Stage 1: Data preprocessing

In this tutorial, we will show how to prepare the necessary data for GLUE model training, using the SNARE-seq data (Chen, et al. 2019) as an example. The SNARE-seq data consists of paired scRNA-seq and scATAC-seq profiles, but we will treat them as unpaired and try to align these two omics layers using GLUE.

[1]:

import anndata as ad
import networkx as nx
import scanpy as sc
import scglue
from matplotlib import rcParams

[2]:

scglue.plot.set_publication_params()
rcParams["figure.figsize"] = (4, 4)

Read data

First, we need to prepare the scRNA-seq and scATAC-seq data into AnnData objects. AnnData is the standard data class we use in scglue. See their documentation for more details if you are unfamiliar, including how to construct AnnData objects from scratch, and how to read data in other formats (csv, mtx, loom, etc.) into AnnData objects.
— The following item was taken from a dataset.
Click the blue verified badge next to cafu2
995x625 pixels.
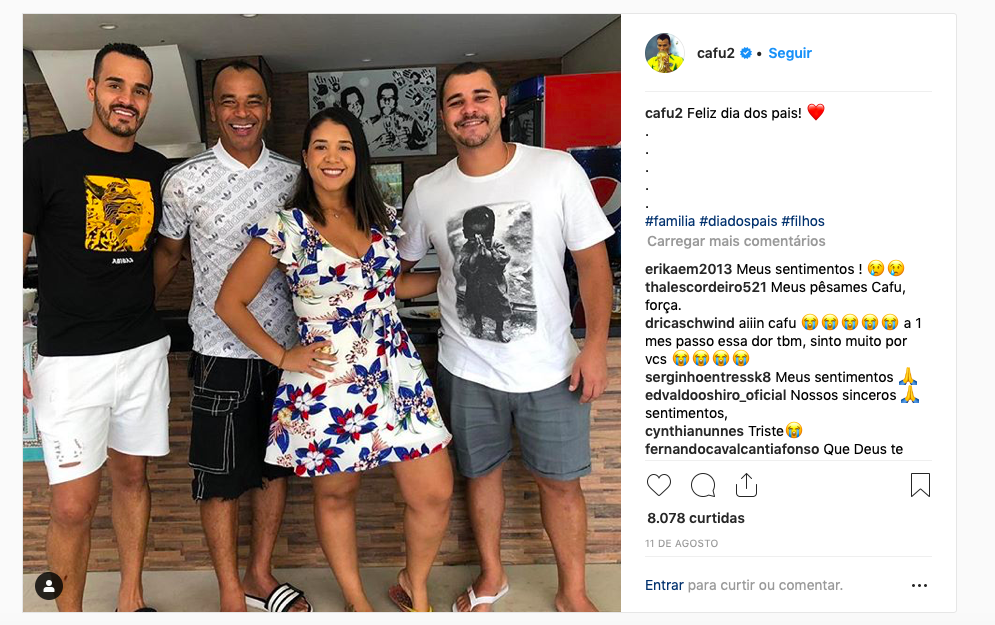point(746,53)
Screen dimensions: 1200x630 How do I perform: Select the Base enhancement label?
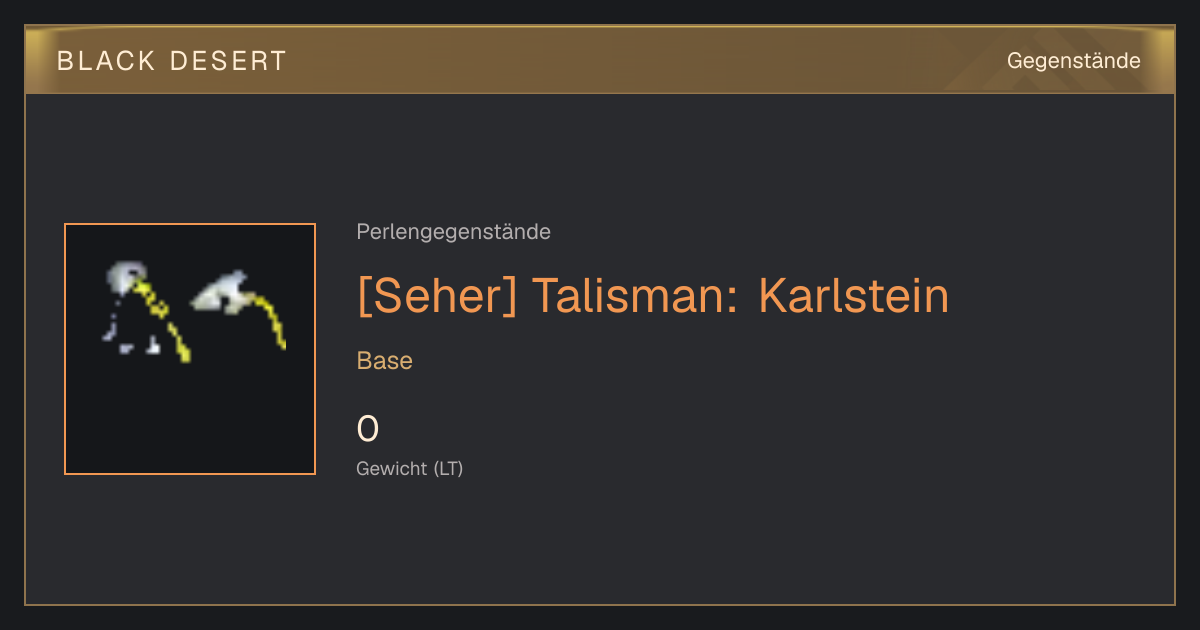pyautogui.click(x=384, y=361)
Here we just load existing h5ad files, which is the native file format for AnnData. The h5ad files used in this tutorial can be downloaded from here:

[3]:

rna = ad.read_h5ad("Chen-2019-RNA.h5ad")
rna

[3]:

AnnData object with n_obs × n_vars = 9190 × 28930
    obs: 'domain', 'cell_type'

[4]:

atac = ad.read_h5ad("Chen-2019-ATAC.h5ad")
atac

[4]:

AnnData object with n_obs × n_vars = 9190 × 241757
    obs: 'domain', 'cell_type'

Preprocess scRNA-seq data

(Estimated time: ~2 min)

To begin with, the scRNA-seq expression matrix is supposed to contain raw UMI counts:

[5]:

rna.X, rna.X.data

[5]:

(<9190x28930 sparse matrix of type '<class 'numpy.float32'>'
        with 8633857 stored elements in Compressed Sparse Row format>,
 array([1., 1., 1., ..., 1., 1., 1.], dtype=float32))

Before any preprocessing, we back up the raw UMI counts in a layer called “counts”. It will be used later during model training.

[6]:

rna.layers["counts"] = rna.X.copy()

Then follow a minimal scanpy pipeline for data preprocessing (see their tutorial if you are unfamiliar).
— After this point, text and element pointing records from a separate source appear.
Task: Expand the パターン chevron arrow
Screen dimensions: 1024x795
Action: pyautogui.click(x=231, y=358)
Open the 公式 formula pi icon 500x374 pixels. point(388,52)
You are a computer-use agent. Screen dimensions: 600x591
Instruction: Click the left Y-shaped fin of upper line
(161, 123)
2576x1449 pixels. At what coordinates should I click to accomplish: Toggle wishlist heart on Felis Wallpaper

First up we use the “seurat_v3” method to select 2,000 highly variable genes.

[7]:

sc.pp.highly_variable_genes(rna, n_top_genes=2000, flavor="seurat_v3")

Then normalize, scale the data, and perform dimension reduction via PCA. By default, 100 principal components are used.

The PCA embedding will be used in stage 2 as the first encoder transformation to reduce model size.

[8]:

sc.pp.normalize_total(rna)
sc.pp.log1p(rna)
sc.pp.scale(rna)
sc.tl.pca(rna, n_comps=100, svd_solver="auto")

Optionally, we can visualize the RNA domain with UMAP.

[9]:

sc.pp.neighbors(rna, metric="cosine")
sc.tl.umap(rna)
sc.pl.umap(rna, color="cell_type")

Preprocess scATAC-seq data

(Estimated time: ~2 min)

Similar to scRNA-seq, the scATAC-seq accessibility matrix is also supposed to contain raw counts.

[10]:

atac.X, atac.X.data

[10]:

(<9190x241757 sparse matrix of type '<class 'numpy.float32'>'
        with 22575391 stored elements in Compressed Sparse Row format>,
 array([1., 1., 1., ..., 1., 1., 1.], dtype=float32))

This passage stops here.